Anteayer murió, víctima del coronavirus, Javier Hernández-Pacheco Sanz, quien fuera mi profesor, mi director de tesis, mi mentor en tantas cosas y -me gusta pensar- mi amigo. No es fácil decir algo de quien acaba de fallecer sin que, en la maraña de anécdotas, parezca que uno está realmente hablando de sí mismo. Tal vez sea así y lo que de verdad me mueve a abrir este blog, después de años de abandono, sea decir algo de mí. Decir, por ejemplo, simplemente, que siento una gran tristeza. Hace más de veinte años que nos dio clase a los de mi promoción (la generación que se licenció en Filosofía en 2001, vaya odisea) y, aunque veinte años no es nada, es toda una vida. Todavía se fumaba en los pasillos y se hacían fiestas de la primavera. Javier hablaba de la fiesta en sus clases: de cómo Nietzsche y la religión se reconcilian allí donde la piedad se vuelve gratitud y la gratitud se manifiesta en un inmenso sí a la vida. Nos enseñó a reconocer a Fichte en el trabajo de los ingenieros contra el no-yo y a Hegel en las luchas de autoconciencias de las pandillas adolescentes. Era un pedagogo nato, uno de esos profesores que no tiene que "motivar" a los alumnos, como se dice hoy, porque no hay nada tan motivador como la verdad. Aunque sea una verdad así, discreta, con minúsculas: qué gran tesoro es tener una verdad que contar y qué cosa tan infrecuente ser una persona de verdad.
Javier nunca cayó en la retórica y el academicismo, esos mohos por los que la filosofía languidece entre las páginas de las revistas indexadas. Creía en el pensamiento, en la unidad de la tradición filosófica, en la existencia de un relato construido y custodiado a lo largo del tiempo por los grandes maestros de Occidente. Creía que la humanidad, en su caminar por la historia, había aprendido cosas y había aprendido a contarlas. Yo aprendí muchas de él. Me aguantó cuatro años de tesis doctoral y quince más de madurar, a veces a golpes, y casi lo consigo. Le debo un montón de Guinness que acompañamos, bajo los árboles de Plaza de Cuba, para hablar de novias y de política internacional, de reformas educativas y de los Heuriger de Viena.
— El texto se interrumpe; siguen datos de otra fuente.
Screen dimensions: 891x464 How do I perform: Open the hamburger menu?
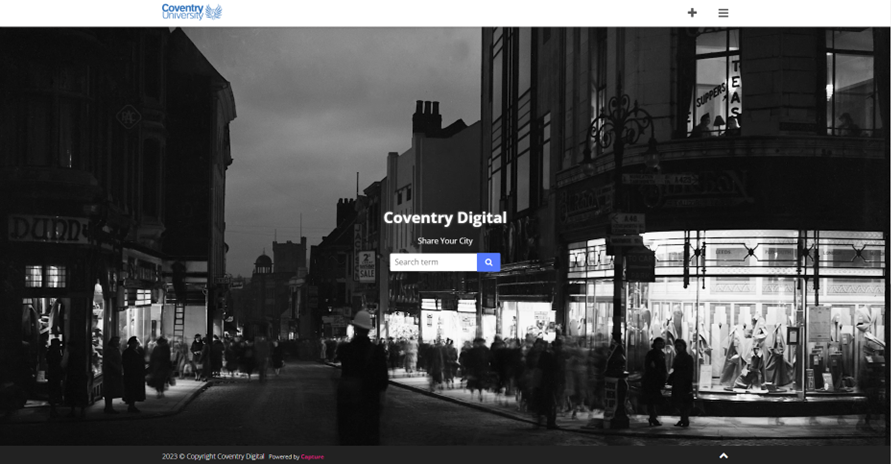[x=723, y=13]
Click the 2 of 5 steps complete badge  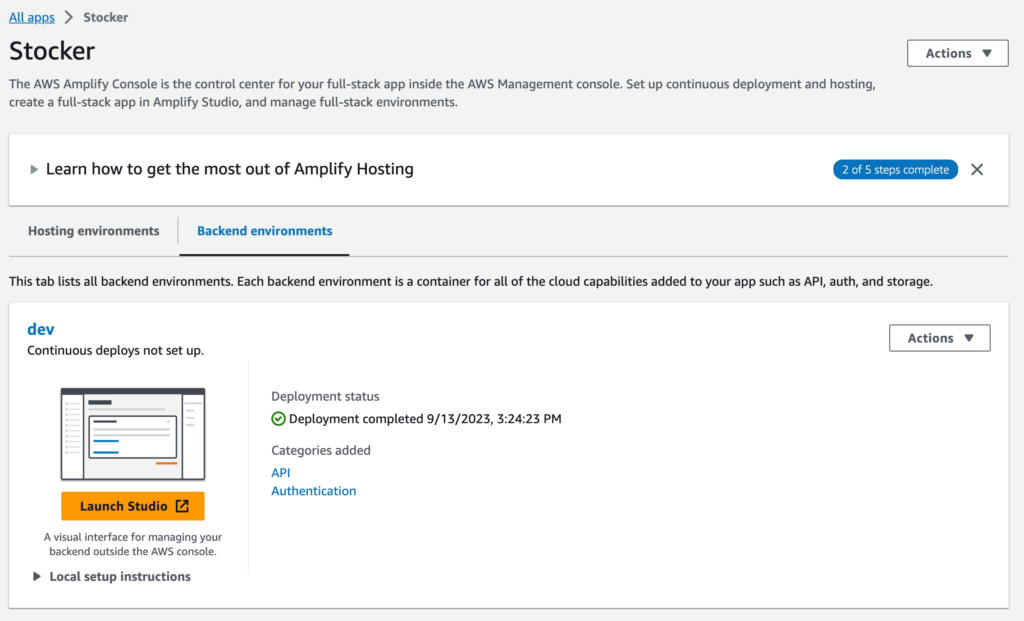pyautogui.click(x=895, y=170)
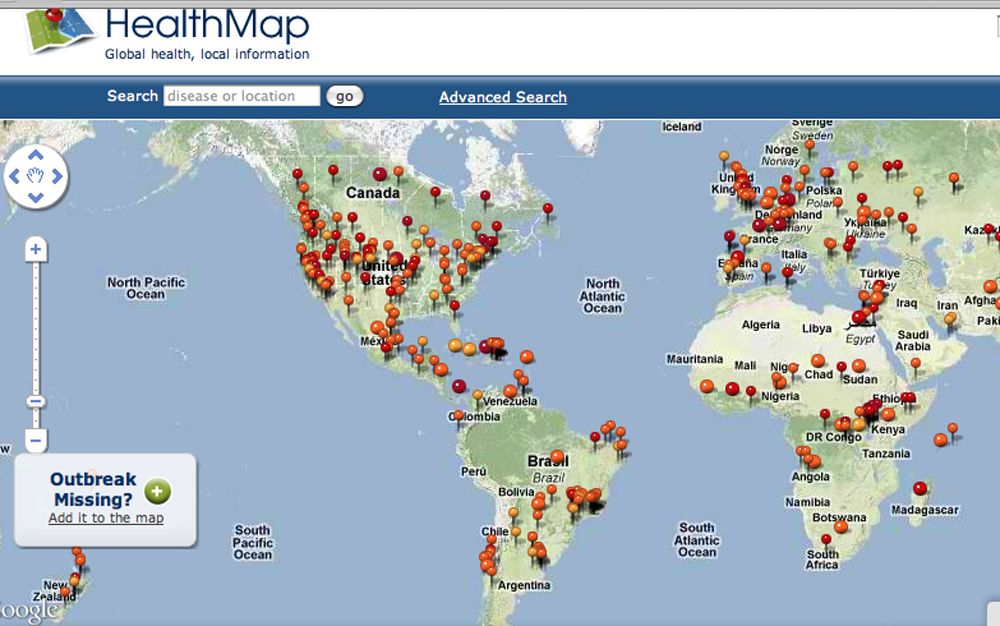Image resolution: width=1000 pixels, height=626 pixels.
Task: Select the dark red marker on Madagascar
Action: coord(920,488)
Cuando comenzó este curso, quedamos en vernos, pero lo pospusimos porque estaban confinados en casa. Le dije que seguro sería cosa leve e hice una broma sobre Donald Trump. Me respondió que tenía toda la pinta de no ser nada. La última frase que tengo de él es la de ese mensaje: "Nos vemos al final de la semana que viene. Si Dios quiere".
Dios no quiso (¿Alguien entiende a Dios? se preguntaba en cierta ocasión), pero quiso dejarme ese condicional enorme, ese abismo abierto al final de nuestra conversación de whatsapp, como recuerdo necesario de lo efímero de la vida, de lo irreversible del tiempo y de que todo está regido por una Voluntad en la que se diluyen inevitablemente nuestros proyectos y nuestros afanes. Y de que, a la vez, en esa misma Voluntad retornan todas las cosas logradas y se consuman las que quedaron por ser. En uno de los recuerdos más antiguos que tengo de él, estamos en clase, hablando sobre Marx o sobre la Escuela de Frankfurt, no me acuerdo. Javier nos explica cómo el marxismo reinventa la redención diluyendo su contenido personalísimo y dejándola reducida a una utopía colectiva en la que el individuo es lo único que no importa. Y entonces añade: "el cristianismo hará otras trampas, pero al menos no hace esa: cuando dice que te salvas, lo que dice es que te salvas TÚ". Ese "tú" ahora es él. Ya conoce, en primera persona, aquello de lo que habló tantas veces: la única utopía verdadera, el lugar donde la vida se encuentra consigo misma, el final en el que llegamos a ser lo que éramos desde el principio, la fiesta novalisiana del rejuvenecimiento del mundo. Ese Paraíso huele, seguro, a pino y a romero y a marismas.